The company faced several structural challenges common in agriculture:
Limited insight into labor conditions in remote farming locations
Minimal input from seasonal, contract, and informal workers
Reliance on indirect indicators and supplier self-reporting
These constraints made it difficult to identify risk accurately or prioritize remediation.
Identified Gaps
Two key gaps were identified prior to survey deployment:
Undifferentiated data: Existing tools did not distinguish between farmers and workers, masking different risk profiles.
Low worker-voice awareness: Suppliers had limited understanding of worker-voice initiatives, contributing to weak engagement and follow-up.
Solution
Context-Specific, Risk-Based Worker Surveys in Agriculture
Labor Solutions designed and deployed the WELL Survey, a risk-based survey methodology adapted for agricultural labor and local conditions.
The surveys were designed to:
Capture differentiated data for farmers and workers
Identify systemic and zero-tolerance labor risks
Reflect local languages, cultural norms, and labor structures
Approach
Deployment Aligned with Agricultural Reality
To maximize data quality and participation, deployment was designed around how agricultural work actually operates:
Surveys timed with harvest cycles and market days
Delivery in three local languages
Direct supplier engagement to build trust and support participation
Implementation across five countries: Turkey, South Africa, Mexico, Kenya, and Nigeria
Participation and Reach
38,000 total respondents
92% participation rate among workers
87% participation rate among farmers
These response rates provided statistically robust and credible data across diverse contexts.
Findings
Systemic and Zero-Tolerance Risks Identified
Cross-Cutting Risks (All Countries)
Worker surveys in agriculture data identified the following systemic labor risks across both farmers and workers in:
Excessive working hours
Insufficient wages
These findings indicate structural pressures rather than isolated non-compliance.

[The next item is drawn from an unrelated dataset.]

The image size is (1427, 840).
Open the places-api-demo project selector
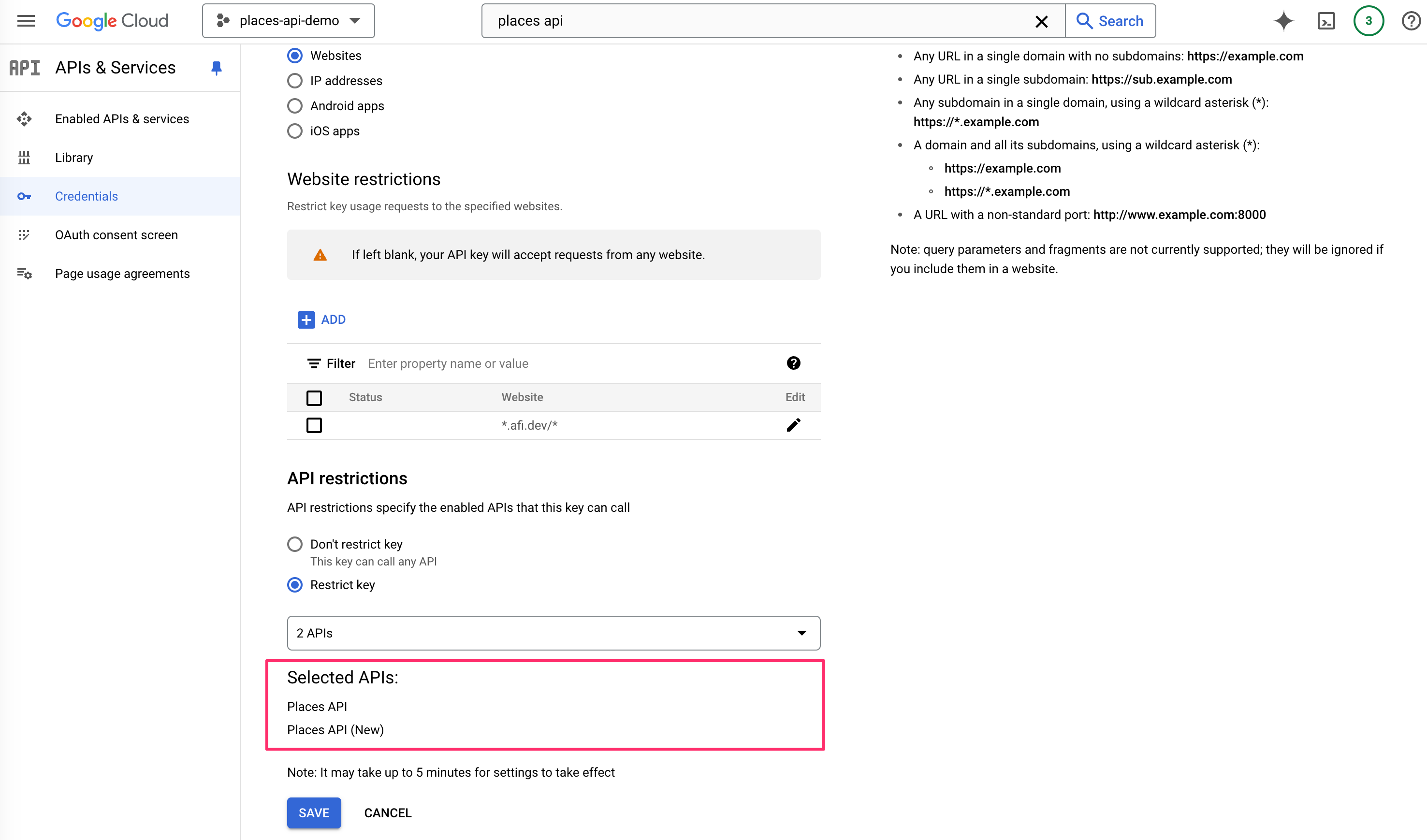point(288,20)
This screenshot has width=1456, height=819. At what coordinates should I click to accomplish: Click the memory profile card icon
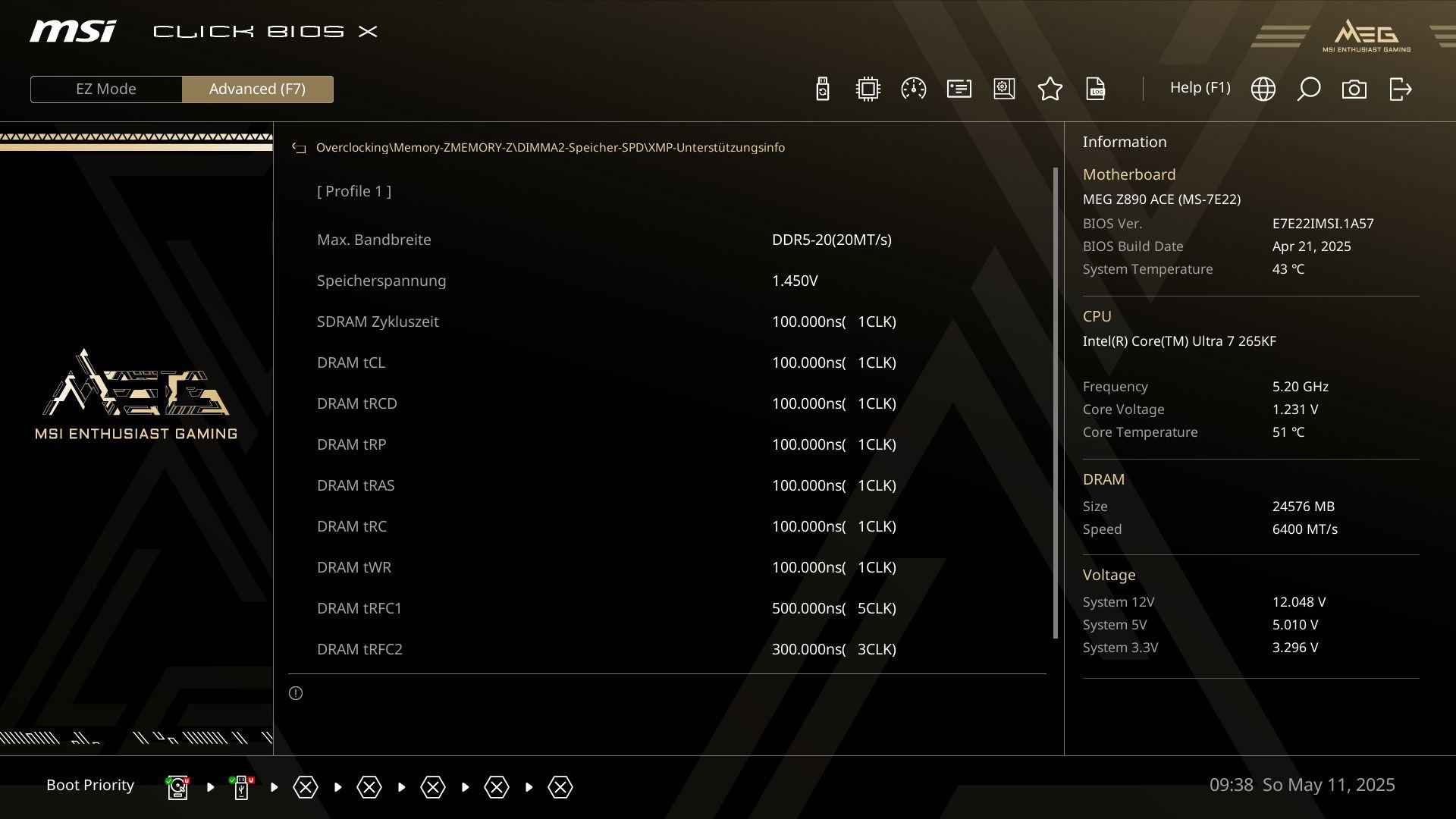click(x=959, y=89)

Localized High-Severity Risks
Survey data also identified localized and zero-tolerance risks:
Debt bondage among farmers, linked to local recruitment and financing agencies
Occupational health and safety risks, including inadequate safety measures
Lack of access to safe drinking water for workers in Mexico
These risks were not previously visible through audits or supplier reporting alone.
Impact: From Worker Data to Targeted Remediation
Survey findings directly informed next steps:
Targeted follow-up assessments in high-risk regions
Remediation actions grounded in worker-verified evidence
Improved supplier understanding of worker-voice mechanisms
Strengthened human rights due diligence aligned with regulatory expectations
By grounding decisions in worker input, the company was able to move from assumed risk to evidenced risk, improving both credibility and effectiveness.
Why This Matters
Listening Where Risk Is Highest: Strengthening Due Diligence in Agricultural Supply Chains
Agricultural supply chains often carry the highest labor risks and the least visibility. This case demonstrates how well-designed worker surveys, deployed at the right time and place, can surface blind spots and enable meaningful improvement.
For Labor Solutions, this work reinforces a core principle: Effective due diligence depends on listening to workers — especially where risk is highest and oversight is weakest.